**Tasks and exercises**.
1. From the prime95 release notes, extract the passage that begins at the words "3) If running" and stops after the words "needed memory bandwidth.".
2. Sum up the prime95 release notes in two sentences.

**Reading text**.
^^^^^^^^

1) Since GPUs are so much better at trial factoring than CPUs, benchmarking no longer times
prime95's trial factoring by default. Two new benchmarking options are available:
OnlyBenchThroughput and OnlyBenchMaxCPUs. See undoc.txt for details.
2) Slightly reduced the memory bandwidth requirements for several large FFTs. May lead to
a very small speed increase for users testing 100 million digit numbers.
3) If running more than worker, prime95 looks for any sin/cos data that it can share among
the workers. Depending on the FFT sizes you are running, this could lead to a very slight
reduction in needed memory bandwidth.
4) Method for choosing the best FFT implementation changed. In previous versions, the FFT
implementation that resulted in the fastest single worker timing was used. In this version
the FFT implementation that had the best throughput was selected. For FMA3 FFTs I used a
4-core Skylake to measure best throughput. For AVX FFTs I used a 4-core Sandy Bridge
to measure best throughput. Not many FFTs were affected, but you may see a few percent
variation in throughput with this version.
5) Improved AVX2 trial factoring in 64-bit executable. Trial factoring should still be done
on a GPU. A GPU is on the order of 100 times more efficient at trial factoring than a CPU!!!

^^^^^^^^

**Record set**.
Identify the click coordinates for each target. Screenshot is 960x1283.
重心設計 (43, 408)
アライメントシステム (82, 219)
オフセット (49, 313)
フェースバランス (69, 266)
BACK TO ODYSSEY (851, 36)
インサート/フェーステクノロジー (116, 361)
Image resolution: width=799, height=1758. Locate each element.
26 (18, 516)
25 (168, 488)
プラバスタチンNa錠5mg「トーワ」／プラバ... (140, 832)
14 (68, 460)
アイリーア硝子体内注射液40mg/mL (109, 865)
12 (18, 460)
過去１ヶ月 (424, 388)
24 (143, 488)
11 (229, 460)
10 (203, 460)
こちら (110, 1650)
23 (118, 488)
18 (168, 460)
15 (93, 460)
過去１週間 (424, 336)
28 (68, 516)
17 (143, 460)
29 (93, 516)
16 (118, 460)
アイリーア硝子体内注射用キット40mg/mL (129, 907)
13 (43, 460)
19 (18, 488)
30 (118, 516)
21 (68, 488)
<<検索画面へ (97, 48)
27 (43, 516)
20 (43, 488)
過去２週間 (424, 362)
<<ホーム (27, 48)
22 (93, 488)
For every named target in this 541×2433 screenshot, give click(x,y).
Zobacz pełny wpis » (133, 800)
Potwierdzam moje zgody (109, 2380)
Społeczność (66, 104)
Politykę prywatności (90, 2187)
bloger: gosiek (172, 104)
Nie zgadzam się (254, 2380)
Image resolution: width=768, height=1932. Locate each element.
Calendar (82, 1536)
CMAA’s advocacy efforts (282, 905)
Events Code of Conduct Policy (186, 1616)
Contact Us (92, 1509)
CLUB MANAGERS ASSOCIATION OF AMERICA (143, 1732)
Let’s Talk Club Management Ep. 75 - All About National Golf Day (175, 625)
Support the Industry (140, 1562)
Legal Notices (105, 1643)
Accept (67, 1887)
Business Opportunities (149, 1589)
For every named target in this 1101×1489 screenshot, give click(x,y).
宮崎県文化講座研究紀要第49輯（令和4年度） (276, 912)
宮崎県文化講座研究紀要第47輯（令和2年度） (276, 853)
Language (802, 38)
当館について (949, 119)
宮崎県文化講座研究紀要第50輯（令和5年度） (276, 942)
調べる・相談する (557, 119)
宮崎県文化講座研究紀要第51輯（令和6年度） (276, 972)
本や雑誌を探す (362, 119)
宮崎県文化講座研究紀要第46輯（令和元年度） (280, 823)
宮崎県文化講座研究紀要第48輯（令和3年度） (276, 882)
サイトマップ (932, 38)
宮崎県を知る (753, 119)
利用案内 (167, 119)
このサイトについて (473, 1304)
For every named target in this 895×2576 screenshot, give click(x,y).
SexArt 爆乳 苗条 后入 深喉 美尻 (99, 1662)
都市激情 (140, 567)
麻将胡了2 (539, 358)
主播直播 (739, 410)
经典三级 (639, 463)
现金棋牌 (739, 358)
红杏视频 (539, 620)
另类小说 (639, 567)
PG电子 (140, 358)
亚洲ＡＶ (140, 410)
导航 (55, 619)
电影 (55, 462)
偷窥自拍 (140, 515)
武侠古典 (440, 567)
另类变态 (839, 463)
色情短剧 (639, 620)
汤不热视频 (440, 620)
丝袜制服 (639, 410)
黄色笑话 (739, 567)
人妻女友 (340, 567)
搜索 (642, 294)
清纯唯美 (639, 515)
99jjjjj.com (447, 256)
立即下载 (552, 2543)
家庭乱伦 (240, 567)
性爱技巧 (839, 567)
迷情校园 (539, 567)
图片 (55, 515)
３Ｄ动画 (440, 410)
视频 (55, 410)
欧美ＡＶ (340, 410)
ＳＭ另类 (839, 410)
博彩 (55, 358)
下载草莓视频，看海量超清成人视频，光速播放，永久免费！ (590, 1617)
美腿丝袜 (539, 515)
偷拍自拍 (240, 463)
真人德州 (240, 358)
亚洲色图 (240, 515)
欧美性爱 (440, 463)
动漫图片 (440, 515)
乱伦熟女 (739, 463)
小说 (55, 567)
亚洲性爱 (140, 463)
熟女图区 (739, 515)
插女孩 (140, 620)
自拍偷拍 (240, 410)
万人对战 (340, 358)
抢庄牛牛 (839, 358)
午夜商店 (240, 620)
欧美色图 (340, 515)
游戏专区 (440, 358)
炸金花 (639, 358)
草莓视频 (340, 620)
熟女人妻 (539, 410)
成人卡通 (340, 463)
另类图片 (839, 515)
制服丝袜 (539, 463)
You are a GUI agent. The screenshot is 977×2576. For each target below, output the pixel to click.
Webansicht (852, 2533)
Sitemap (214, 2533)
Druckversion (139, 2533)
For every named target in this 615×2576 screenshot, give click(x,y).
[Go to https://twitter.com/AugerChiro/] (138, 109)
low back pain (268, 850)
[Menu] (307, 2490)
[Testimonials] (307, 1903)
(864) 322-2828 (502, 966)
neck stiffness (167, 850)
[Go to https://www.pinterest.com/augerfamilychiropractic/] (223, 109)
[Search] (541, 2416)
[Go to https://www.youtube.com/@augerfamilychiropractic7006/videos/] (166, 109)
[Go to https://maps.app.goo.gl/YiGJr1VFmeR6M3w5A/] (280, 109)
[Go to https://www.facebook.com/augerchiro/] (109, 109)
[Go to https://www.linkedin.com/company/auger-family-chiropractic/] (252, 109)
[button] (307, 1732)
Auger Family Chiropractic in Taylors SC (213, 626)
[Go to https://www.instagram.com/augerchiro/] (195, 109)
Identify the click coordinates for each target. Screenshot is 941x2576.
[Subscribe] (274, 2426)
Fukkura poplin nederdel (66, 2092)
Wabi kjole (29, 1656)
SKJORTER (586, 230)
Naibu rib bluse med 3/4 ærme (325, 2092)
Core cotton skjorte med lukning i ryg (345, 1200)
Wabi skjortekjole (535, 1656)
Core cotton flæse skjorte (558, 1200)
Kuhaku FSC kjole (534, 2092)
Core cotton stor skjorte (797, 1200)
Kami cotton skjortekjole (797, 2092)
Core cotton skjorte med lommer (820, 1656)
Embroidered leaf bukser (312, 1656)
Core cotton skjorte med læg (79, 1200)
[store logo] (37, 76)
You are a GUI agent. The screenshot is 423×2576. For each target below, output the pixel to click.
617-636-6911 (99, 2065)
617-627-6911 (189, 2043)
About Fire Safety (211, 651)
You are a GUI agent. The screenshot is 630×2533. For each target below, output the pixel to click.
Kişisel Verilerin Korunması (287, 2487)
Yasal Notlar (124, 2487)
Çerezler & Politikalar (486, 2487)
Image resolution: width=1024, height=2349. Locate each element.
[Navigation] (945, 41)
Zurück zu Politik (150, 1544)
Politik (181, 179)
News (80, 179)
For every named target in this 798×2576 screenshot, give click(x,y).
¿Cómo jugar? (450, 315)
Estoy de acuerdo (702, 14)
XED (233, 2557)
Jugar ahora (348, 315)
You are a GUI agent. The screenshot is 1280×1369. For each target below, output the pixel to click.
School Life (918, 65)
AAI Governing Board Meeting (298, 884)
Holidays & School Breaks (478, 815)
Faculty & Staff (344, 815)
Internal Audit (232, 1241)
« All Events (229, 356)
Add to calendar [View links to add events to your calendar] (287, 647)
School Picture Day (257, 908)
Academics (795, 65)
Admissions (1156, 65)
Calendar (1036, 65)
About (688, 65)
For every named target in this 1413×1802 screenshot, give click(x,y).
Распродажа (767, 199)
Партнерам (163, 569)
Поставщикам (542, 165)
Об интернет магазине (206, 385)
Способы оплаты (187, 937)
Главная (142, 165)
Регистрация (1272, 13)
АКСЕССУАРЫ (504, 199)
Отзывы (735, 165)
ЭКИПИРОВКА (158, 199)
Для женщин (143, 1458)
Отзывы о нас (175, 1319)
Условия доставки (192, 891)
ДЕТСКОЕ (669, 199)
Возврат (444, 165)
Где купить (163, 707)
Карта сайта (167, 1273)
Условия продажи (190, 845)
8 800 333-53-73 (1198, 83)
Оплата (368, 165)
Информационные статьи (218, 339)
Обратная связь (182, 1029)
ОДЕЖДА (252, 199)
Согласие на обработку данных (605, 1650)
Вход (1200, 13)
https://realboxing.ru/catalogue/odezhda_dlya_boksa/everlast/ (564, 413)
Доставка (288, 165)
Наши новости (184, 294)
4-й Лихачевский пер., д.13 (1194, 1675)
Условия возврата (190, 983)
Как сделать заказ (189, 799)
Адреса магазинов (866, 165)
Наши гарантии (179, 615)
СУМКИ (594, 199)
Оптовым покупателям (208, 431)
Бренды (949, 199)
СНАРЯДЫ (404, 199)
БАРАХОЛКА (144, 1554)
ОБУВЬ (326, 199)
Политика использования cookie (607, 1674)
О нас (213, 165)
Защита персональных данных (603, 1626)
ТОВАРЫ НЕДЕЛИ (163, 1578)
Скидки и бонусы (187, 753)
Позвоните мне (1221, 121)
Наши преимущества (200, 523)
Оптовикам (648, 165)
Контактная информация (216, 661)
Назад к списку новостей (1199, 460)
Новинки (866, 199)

^^^^^^^^

**Answers for the tasks**.
1.
3) If running more than worker, prime95 looks for any sin/cos data that it can share among
the workers. Depending on the FFT sizes you are running, this could lead to a very slight
reduction in needed memory bandwidth.

2. Because GPUs are much better at trial factoring than CPUs, prime95 benchmarking no longer times trial factoring by default, and two new benchmarking options, OnlyBenchThroughput and OnlyBenchMaxCPUs, are available. The version also slightly reduces memory bandwidth requirements for several large FFTs, selects the FFT implementation with the best throughput rather than the fastest single-worker timing, and improves AVX2 trial factoring in the 64-bit executable.